Search code examples
arraysjsonpostgresql-9.3

How to convert JSON Array of Arrays to columns and rows


I'm pulling data from an API in JSON with a format like the example data below. Where essentially every "row" is an array of values. The API doc defines the columns and their types in advance. So I know the col1 is, for example, a varchar, and that col2 is an int.

CREATE TEMP TABLE dat (data json);
INSERT INTO dat
VALUES ('{"COLUMNS":["col1","col2"],"DATA":[["a","1"],["b","2"]]}');

I want to transform this within PostgreSQL 9.3 such that I end up with:

col1 | col2
------------
  a  |  1
  b  |  2

Using json_array_elements I can get to:

SELECT json_array_elements(data->'DATA') 
FROM dat

json_array_elements
json
---------
["a","1"]
["b","2"]

but then I can't figure out how to do either convert the JSON array to a PostgreSQL array so I can perform something like unnest(ARRAY['a','1'])


Solution

  • General case for unknown columns

    To get a result like

    col1 | col2
    ------------
      a  |  1
      b  |  2
    

    will require a bunch of dynamic SQL, because you don't know the types of the columns in advance, nor the column names.

    You can unpack the json with something like:

    SELECT
      json_array_element_text(colnames, colno) AS colname,
      json_array_element_text(colvalues, colno) AS colvalue,
      rn,
      idx,
      colno
    FROM (
      SELECT
        data -> 'COLUMNS' AS colnames,
        d AS colvalues,
        rn,
        row_number() OVER () AS idx
      FROM (
        SELECT data, row_number() OVER () AS rn FROM dat
      ) numbered
      cross join json_array_elements(numbered.data -> 'DATA') d
    ) elements
    cross join generate_series(0, json_array_length(colnames) - 1) colno;
    

    producing a result set like:

     colname | colvalue | rn | idx | colno 
    ---------+----------+----+-----+-------
     col1    | a        |  1 |   1 |     0
     col2    | 1        |  1 |   1 |     1
     col1    | b        |  1 |   2 |     0
     col2    | 2        |  1 |   2 |     1
    (4 rows)
    

    You can then use this as input to the crosstab function from the tablefunc module with something like:

    SELECT * FROM crosstab('
    SELECT
      to_char(rn,''00000000'')||''_''||to_char(idx,''00000000'') AS rowid,
      json_array_element_text(colnames, colno) AS colname,
      json_array_element_text(colvalues, colno) AS colvalue
    FROM (
      SELECT
        data -> ''COLUMNS'' AS colnames,
        d AS colvalues,
        rn,
        row_number() OVER () AS idx
      FROM (
        SELECT data, row_number() OVER () AS rn FROM dat
      ) numbered
      cross join json_array_elements(numbered.data -> ''DATA'') d
    ) elements
    cross join generate_series(0, json_array_length(colnames) - 1) colno;
    ') results(rowid text, col1 text, col2 text);
    

    producing:

            rowid        | col1 | col2 
    ---------------------+------+------
      00000001_ 00000001 | a    | 1
      00000001_ 00000002 | b    | 2
    (2 rows)
    

    The column names are not retained here.
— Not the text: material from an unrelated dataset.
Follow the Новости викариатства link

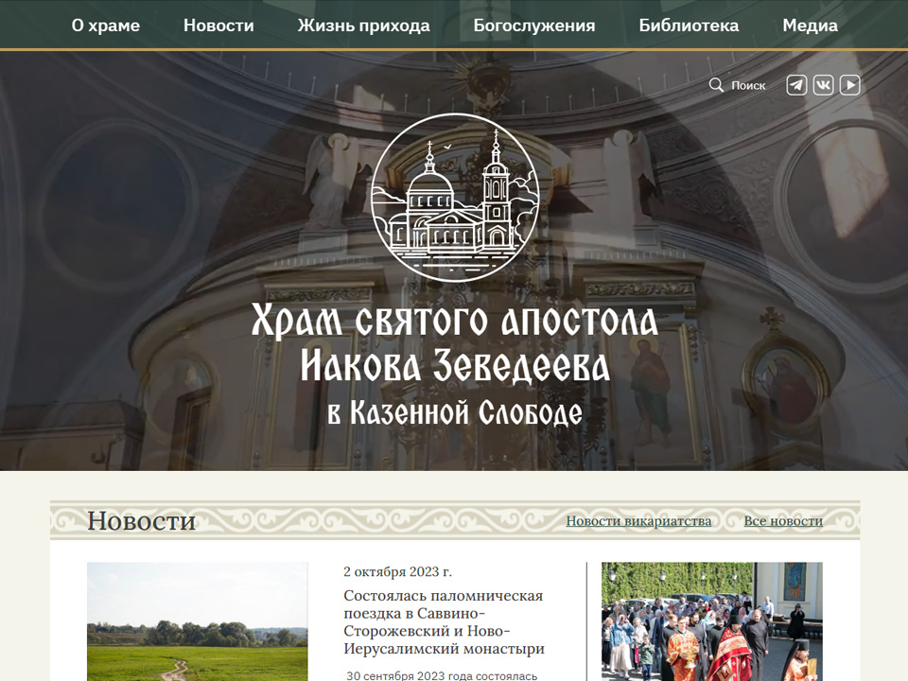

    If you were on 9.4 you could avoid the row_number() calls and use WITH ORDINALITY, making it much cleaner.

    Simplified with fixed, known columns

    Since you apparently know the number of columns and their types in advance the query can be considerably simplified.

    SELECT
      col1, col2
    FROM (
      SELECT
        rn,
        row_number() OVER () AS idx,
        elem ->> 0 AS col1,
        elem ->> 1 :: integer AS col2
      FROM (
        SELECT data, row_number() OVER () AS rn FROM dat
      ) numbered
      cross join json_array_elements(numbered.data -> 'DATA') elem
      ORDER BY 1, 2
    ) x;
    

    result:

     col1 | col2 
    ------+------
     a    |    1
     b    |    2
    (2 rows)
    

    Using 9.4 WITH ORDINALITY

    If you were using 9.4 you could keep it cleaner using WITH ORDINALITY:

    SELECT
      col1, col2
    FROM (
      SELECT
        elem ->> 0 AS col1,
        elem ->> 1 :: integer AS col2
      FROM
        dat
      CROSS JOIN
        json_array_elements(dat.data -> 'DATA') WITH ORDINALITY AS elements(elem, idx)
      ORDER BY idx
    ) x;